Dari sekian banyak negera yang dituliskan tersebut saya kira, kita bisa menyamakan pemikiran. Bahwa orang Melayu sangat erat dengan pemikiran Islam. Yaitu agama yang dianut oleh orang Melayu itu sendiri. Tentu pemikiran orang Melayu sangat berpengaruh dengan kepercayaan yang dianutnya. Setiap negera yang disebut di atas sangat kuat kekuasa Islam di wilayah tersebut.
Interaksi budaya Melayu dan Islam mempunyai sejarah yang panjang. Dalam reaslitas masyarakat Melayu, nilai-nilai Islam itu terenkulturasi dalam segala aspek. Sebab Agama Islam sebagai pandangan hidup orang Melayu. Kemudian menjadi spirit kehidupan berbudaya orang Melayu. Dalam menyelesaikan masalah hidup, orang Melayu menggunakan pandangan Islam.

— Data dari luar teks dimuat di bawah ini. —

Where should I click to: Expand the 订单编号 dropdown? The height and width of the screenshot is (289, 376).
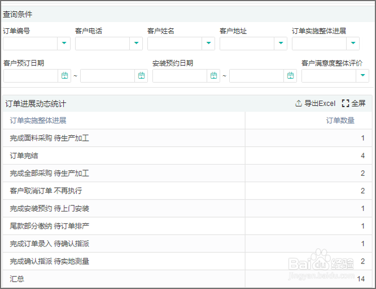tap(64, 44)
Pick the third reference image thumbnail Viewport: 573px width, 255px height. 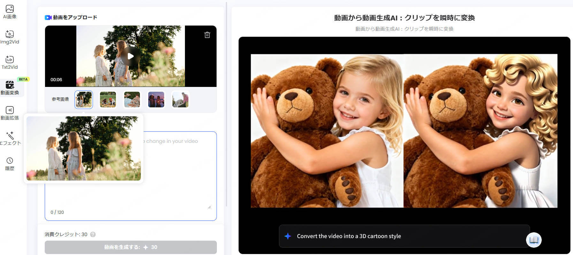click(x=132, y=99)
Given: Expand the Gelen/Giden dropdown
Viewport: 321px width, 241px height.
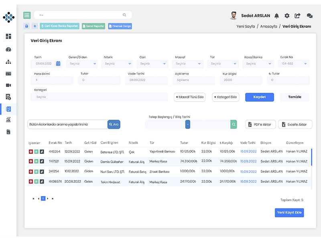Looking at the screenshot, I should 83,63.
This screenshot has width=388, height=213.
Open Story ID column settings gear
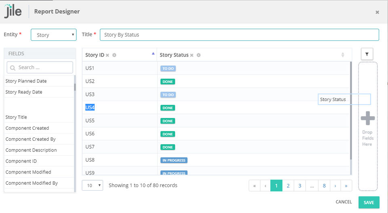point(114,55)
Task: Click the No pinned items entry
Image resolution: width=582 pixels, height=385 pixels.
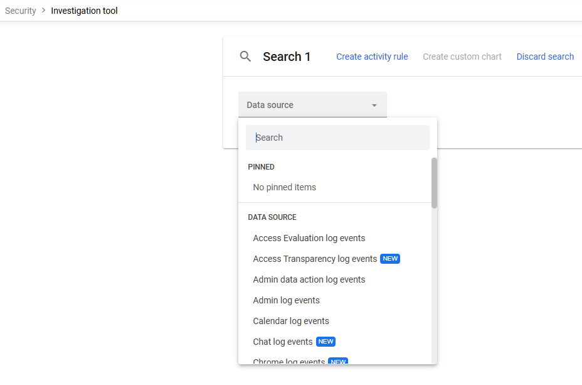Action: tap(284, 187)
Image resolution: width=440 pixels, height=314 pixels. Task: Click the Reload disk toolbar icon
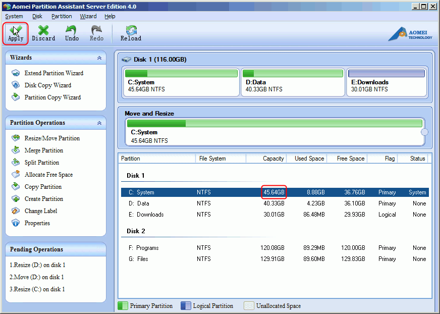point(131,33)
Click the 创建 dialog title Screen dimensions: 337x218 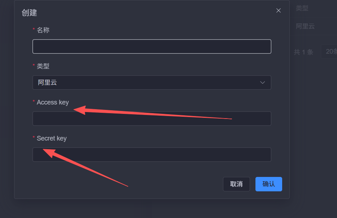(x=29, y=13)
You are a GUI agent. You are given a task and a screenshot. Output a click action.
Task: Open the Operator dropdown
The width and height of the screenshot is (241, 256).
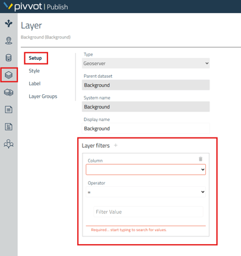pos(145,192)
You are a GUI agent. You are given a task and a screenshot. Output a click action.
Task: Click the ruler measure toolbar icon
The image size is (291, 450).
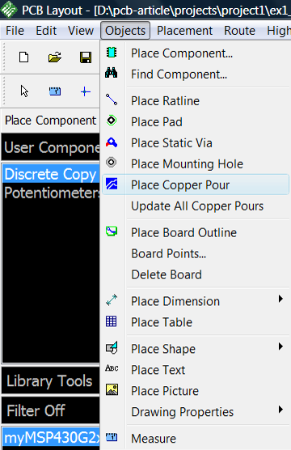point(55,91)
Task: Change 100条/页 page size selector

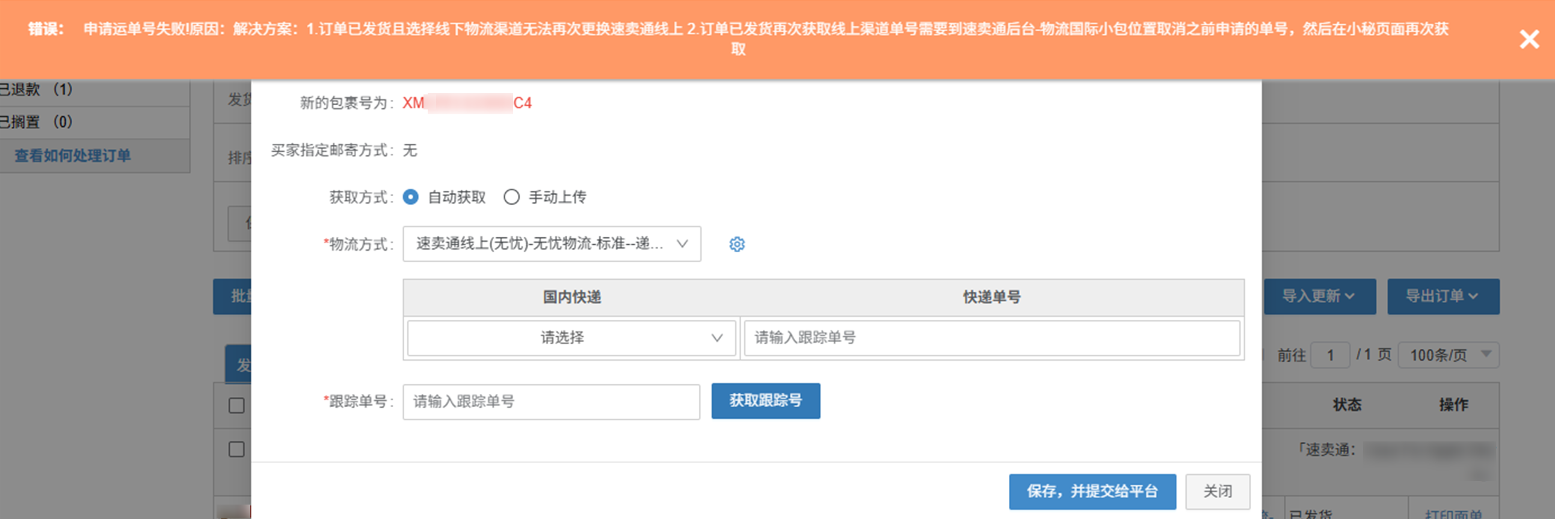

Kuatnya pengaruh Islam dalam masyarakat Melayu sangat didorong oleh munculnya kerajaan-kerajaan Islam di pesisir. Raja-raja Melayu menempatkan dirinya sebagai keturunan Iskandar Agung. Ketika Islam semakin berkembang dalam lingkungan dan pemikiran Melayu. Maka pemikiran Islam semakin diakui dengan mutlak oleh orang Melayu itu sendiri. Lalu dianggap sebagai agama yang wajib dianut. Sehingga semua aspek orang Melayu, termasuk kebudayaan itu sendiri, harus didasari oleh ajaran Islam.
Dari sisi lain juga dapat kita lihat dari kuatnya pengaruh pemikiran orang Melayu terhadap ajaran Islam. Terlihat jelas pada aksara Arab-Melayu atau Jawi yang digunakan dalam masyarakat Melayu. Aksara tersebut menjadi rujukan, bahwa pemikiran orang Melayu adalah pemikiran Islam. Keberadaan aksara ini juga dipertahankan oleh orang Melayu. Seandainya jika ada orang yang mengaku Melayu. Kemudian pemikirannya tidak mengarah ke arah Islam. Berarti ia bukan orang Melayu. Namun hari ini dengan derasnya arus teknologi, apakah orang Melayu masih mempertahankan pemikiran tersebut?
Orang Melayu terkenal dengan tradisi penulisan. Dari penulisan tersebut kita bisa membaca bagaimana pemikirannya dituangkan. Berbau Islam, yang artinya sangat kental dengan ajaran-ajaran Islam. Salah satu pengarang Melayu, Raja Ali Haji misalnya, dengan karya agungnya yaitu “Gurindam Dua Belas” tulisan ini sangat jelas pemikiran Islam yang tertuang di karya agung tersebut. Dan terus ada “Tunjuk Ajar Melayu” yang ditulis oleh Tenas Effendy juga dengan pemikiran Islam yang kuat. Sehingga sampai hari ini di Masjid-Masjid tertentu terus membahasnya.
Orang Melayu telah memilih Islam sebagai identitas yang terus menjadi darah daging. Mengabdikan diri sebagai hamba yang telah diatur oleh Islam. Pengabdian ini tercermin dalam kehidupan orang Melayu. Sehingga timbul dalam ungkapan orang tua-tua Melayu, bahwa orang Melayu mestilah Islam. Bila ia tidak Islam berarti ia bukan orang Melayu. Nah dari pemahaman ini, seandai orang tersebut mengaku sebagai orang Melayu. Namun tidak mengikuti ajaran Islam, apakah bisa disebut sebagai orang Melayu? Hal semacam ini menjadi pertanyaan yang harus kita jawab sebagai orang Melayu.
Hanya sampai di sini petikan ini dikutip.